GOAL OF THE EXERCISE: Below are some records; quote exactly the lines from the one that contains "The image size" through the one that contains "Click the 74組", inclusive, and no others.

RECORDS FOR THIS TASK:
============================================================

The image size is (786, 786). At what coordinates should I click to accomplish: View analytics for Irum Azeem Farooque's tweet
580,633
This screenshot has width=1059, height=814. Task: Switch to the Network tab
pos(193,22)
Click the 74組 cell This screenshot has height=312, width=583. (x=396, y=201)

============================================================

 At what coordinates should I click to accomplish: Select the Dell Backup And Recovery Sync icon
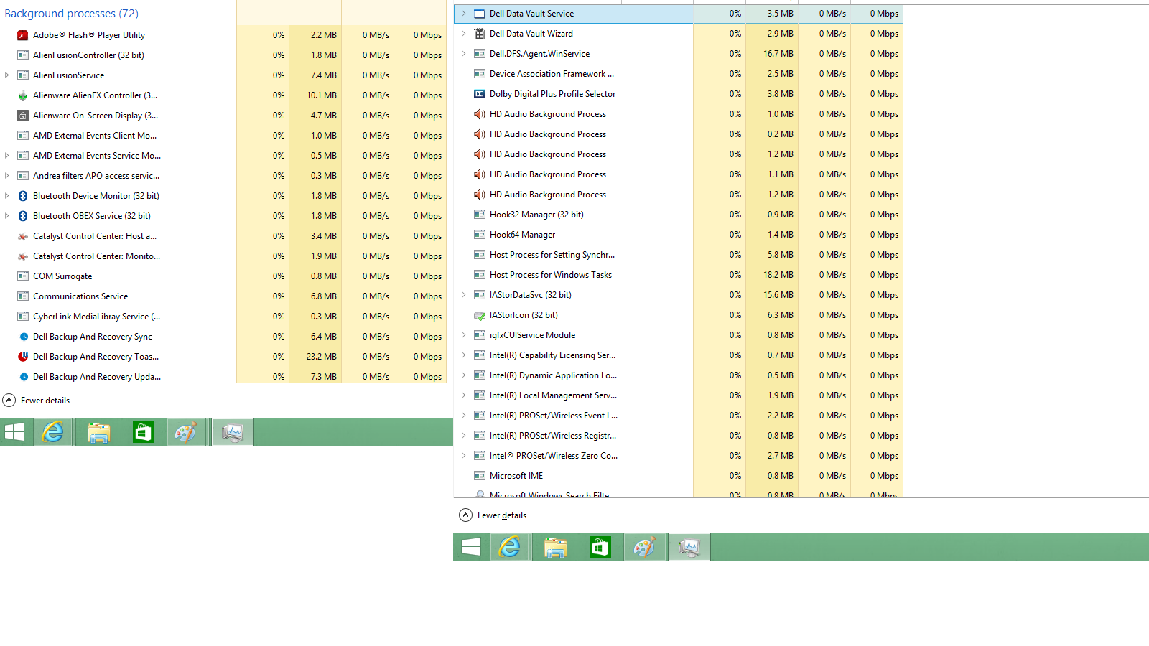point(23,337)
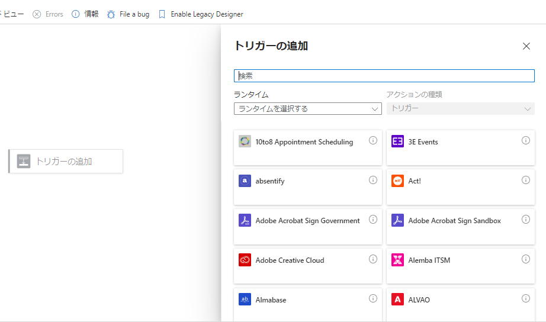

============================================================

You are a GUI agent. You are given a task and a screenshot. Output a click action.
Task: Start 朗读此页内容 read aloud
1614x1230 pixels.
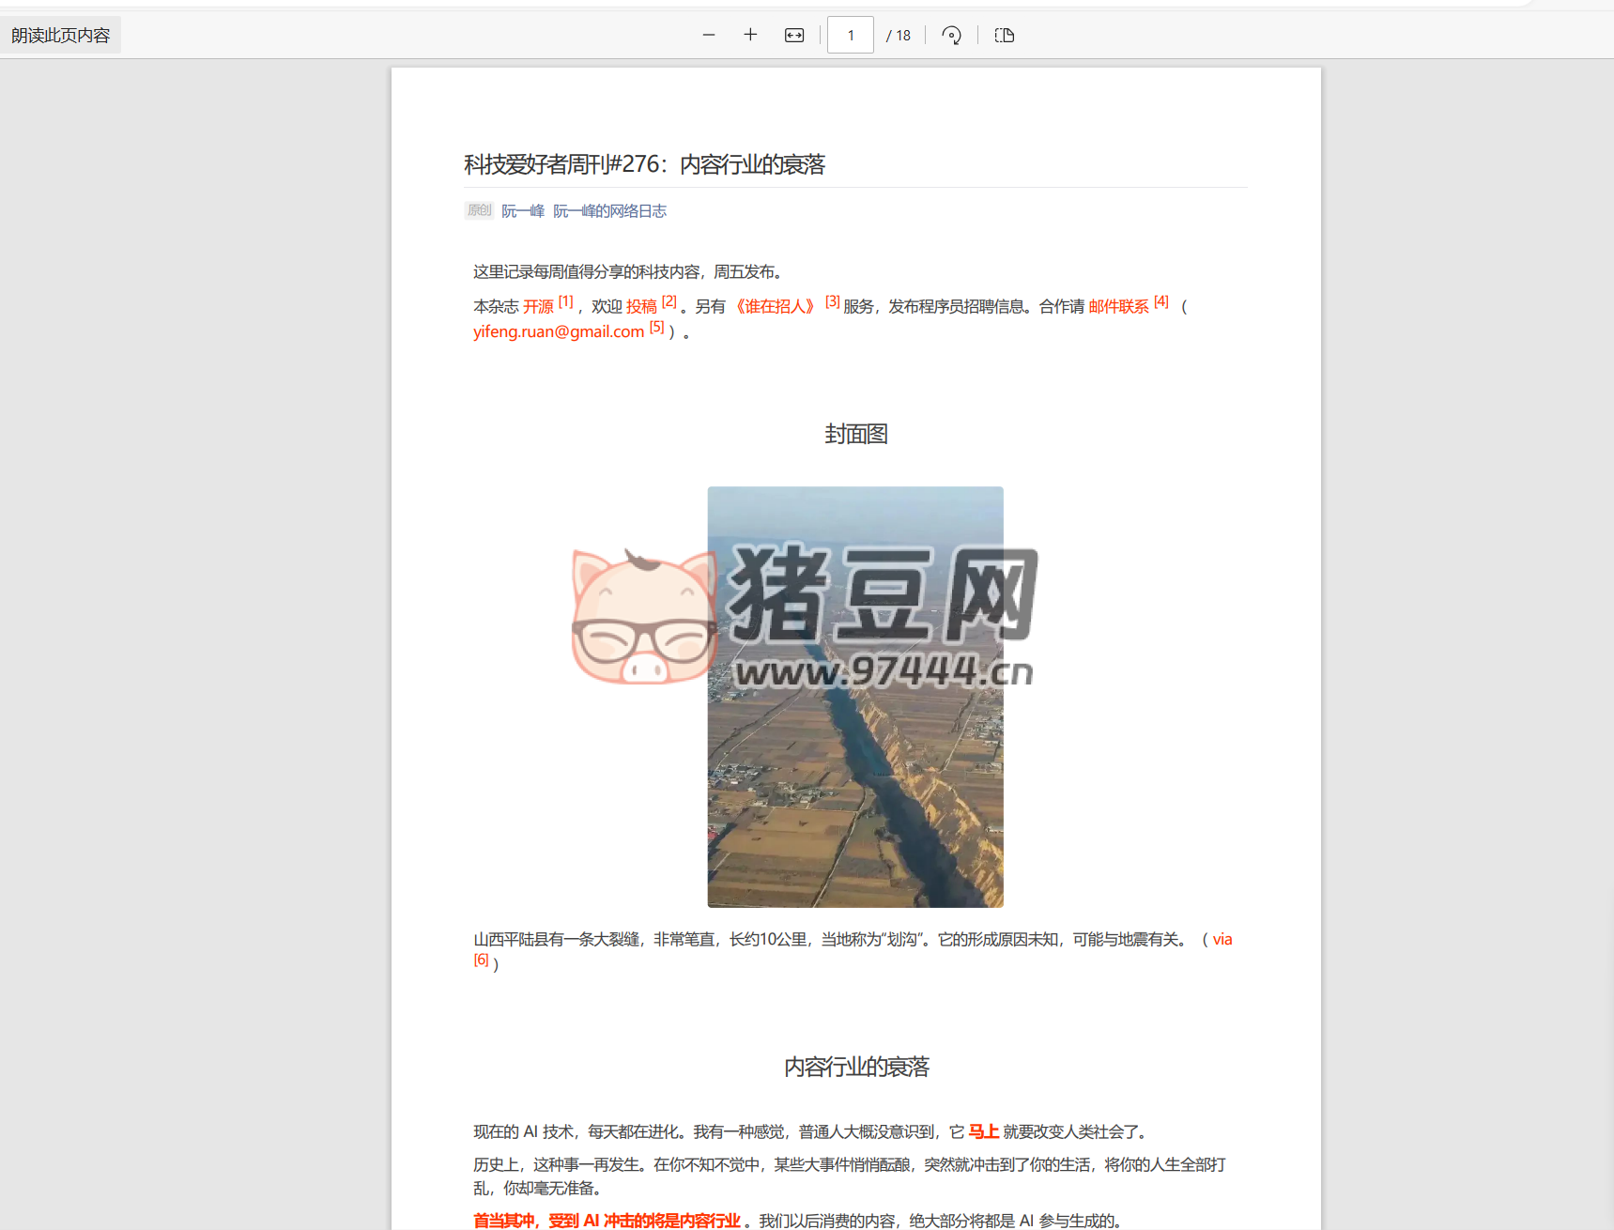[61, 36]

============================================================

REPLY:
The image size is (786, 786). At what coordinates should I click to accomplish: View analytics for Irum Azeem Farooque's tweet
580,633
This screenshot has width=1059, height=814. Task: Switch to the Network tab
pos(193,22)
Click the 74組 cell This screenshot has height=312, width=583. (x=396, y=201)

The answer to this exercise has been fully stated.